— Exercise aim —
I'd like the entries reproduced exactly, with the images omitted.
-------
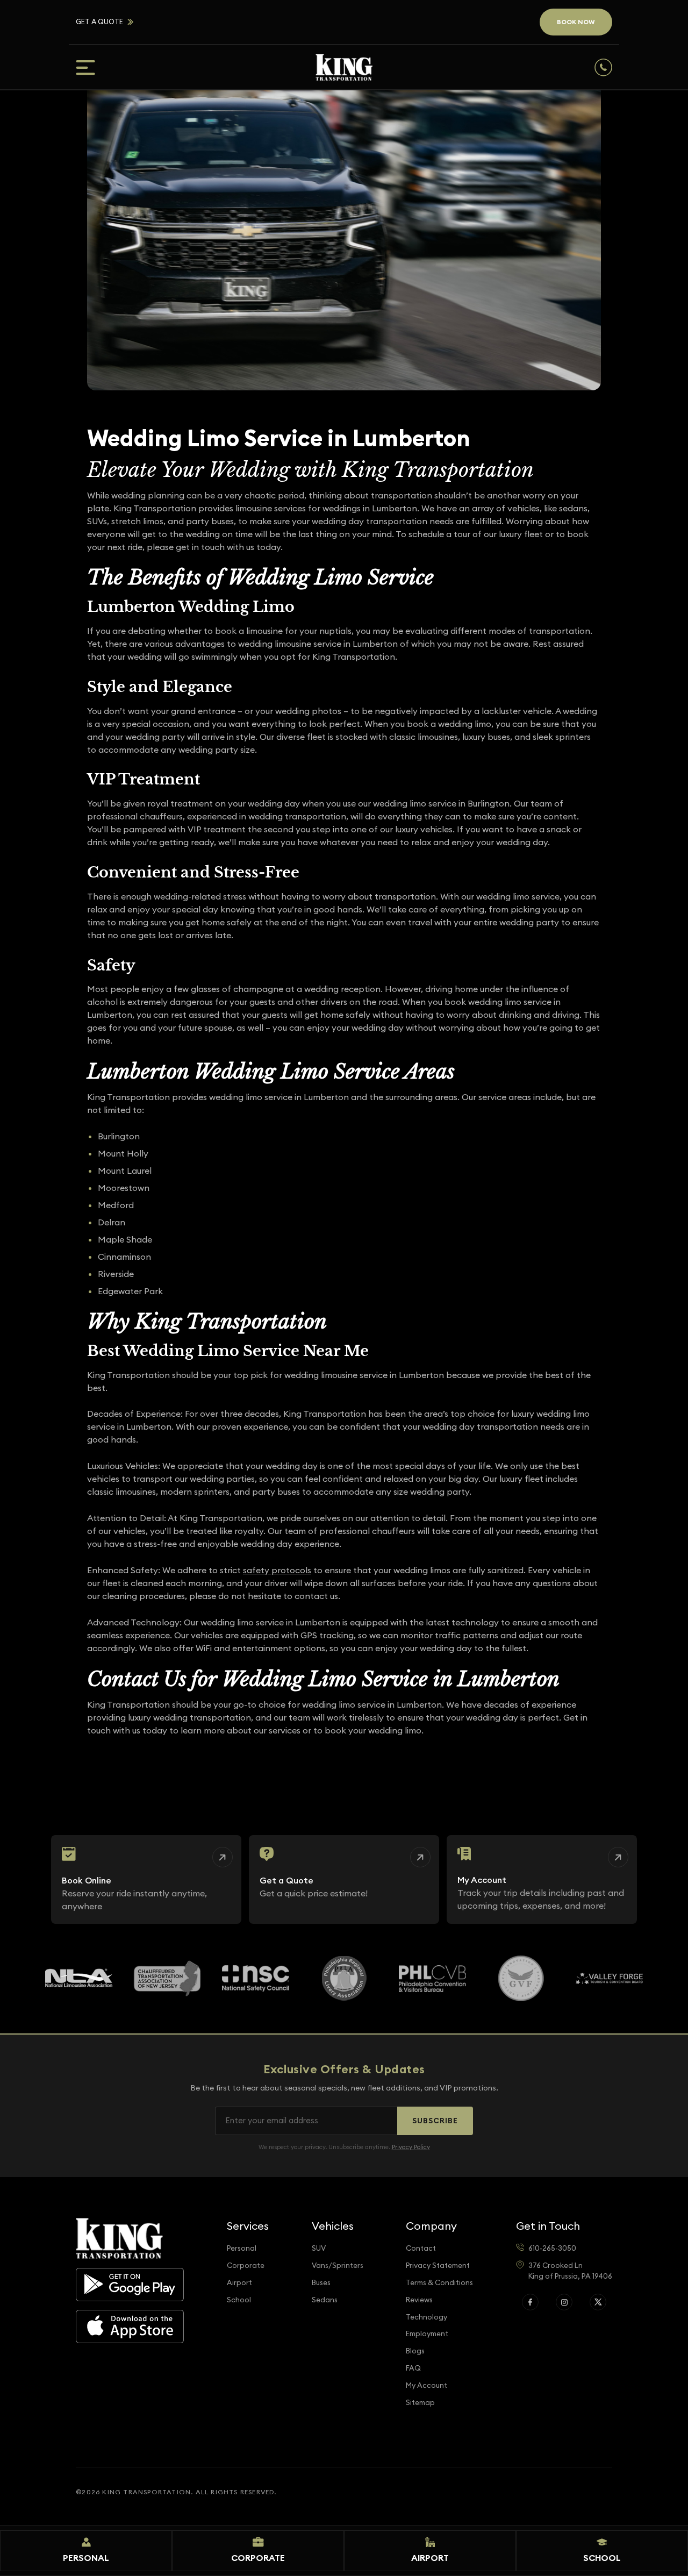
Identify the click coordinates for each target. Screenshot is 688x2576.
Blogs (415, 2351)
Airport (239, 2282)
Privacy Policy (411, 2147)
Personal (241, 2248)
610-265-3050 (552, 2248)
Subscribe (435, 2120)
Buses (321, 2282)
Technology (426, 2317)
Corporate (245, 2265)
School (239, 2299)
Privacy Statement (438, 2265)
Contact (421, 2248)
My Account (426, 2385)
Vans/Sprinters (337, 2265)
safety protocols (277, 1570)
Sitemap (420, 2402)
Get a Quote (99, 21)
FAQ (413, 2368)
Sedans (325, 2299)
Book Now (576, 22)
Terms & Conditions (439, 2282)
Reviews (419, 2299)
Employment (427, 2333)
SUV (319, 2248)
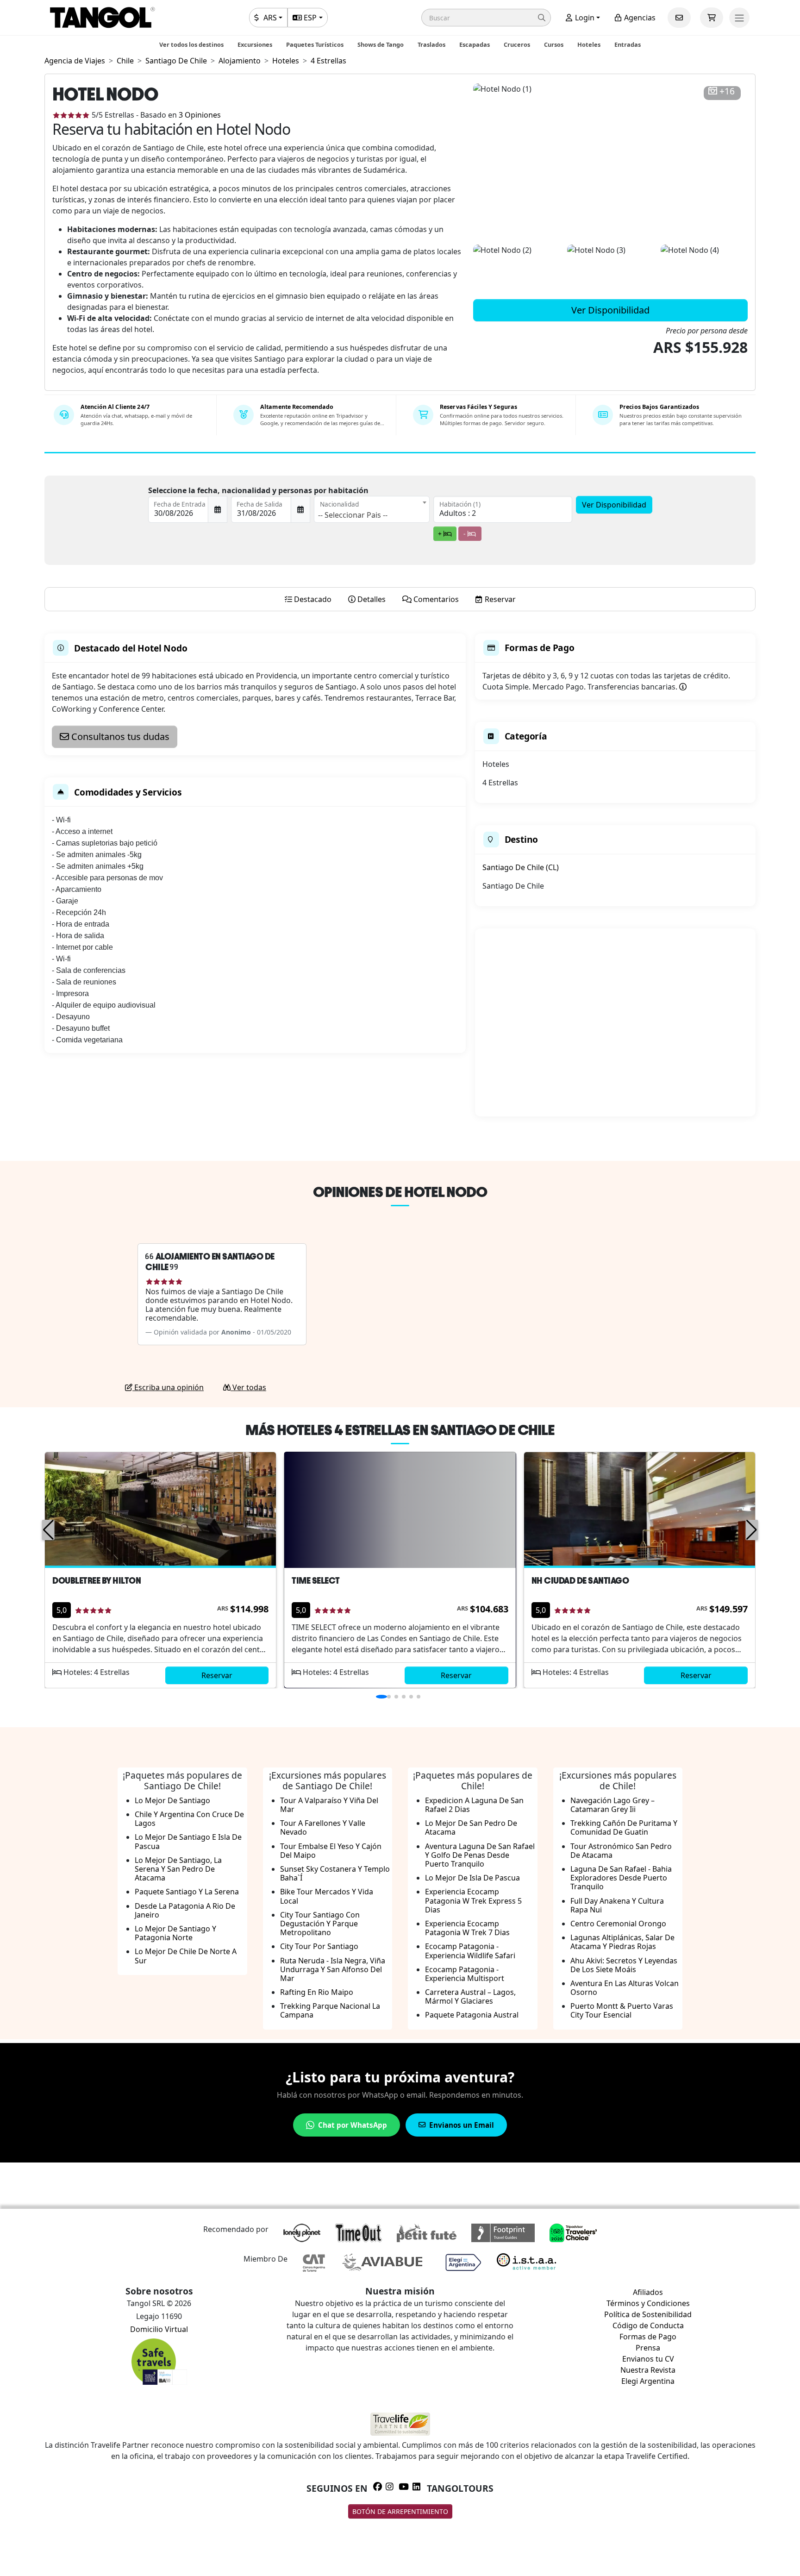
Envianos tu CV (648, 2359)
-------
— Response for this exercise —
Identify the click coordinates for each target. Screenshot is 688x2576.
Blogs (415, 2351)
Airport (239, 2282)
Privacy Policy (411, 2147)
Personal (241, 2248)
610-265-3050 (552, 2248)
Subscribe (435, 2120)
Buses (321, 2282)
Technology (426, 2317)
Corporate (245, 2265)
School (239, 2299)
Privacy Statement (438, 2265)
Contact (421, 2248)
My Account (426, 2385)
Vans/Sprinters (337, 2265)
safety protocols (277, 1570)
Sitemap (420, 2402)
Get a Quote (99, 21)
FAQ (413, 2368)
Sedans (325, 2299)
Book Now (576, 22)
Terms & Conditions (439, 2282)
Reviews (419, 2299)
Employment (427, 2333)
SUV (319, 2248)
Envianos tu CV (648, 2359)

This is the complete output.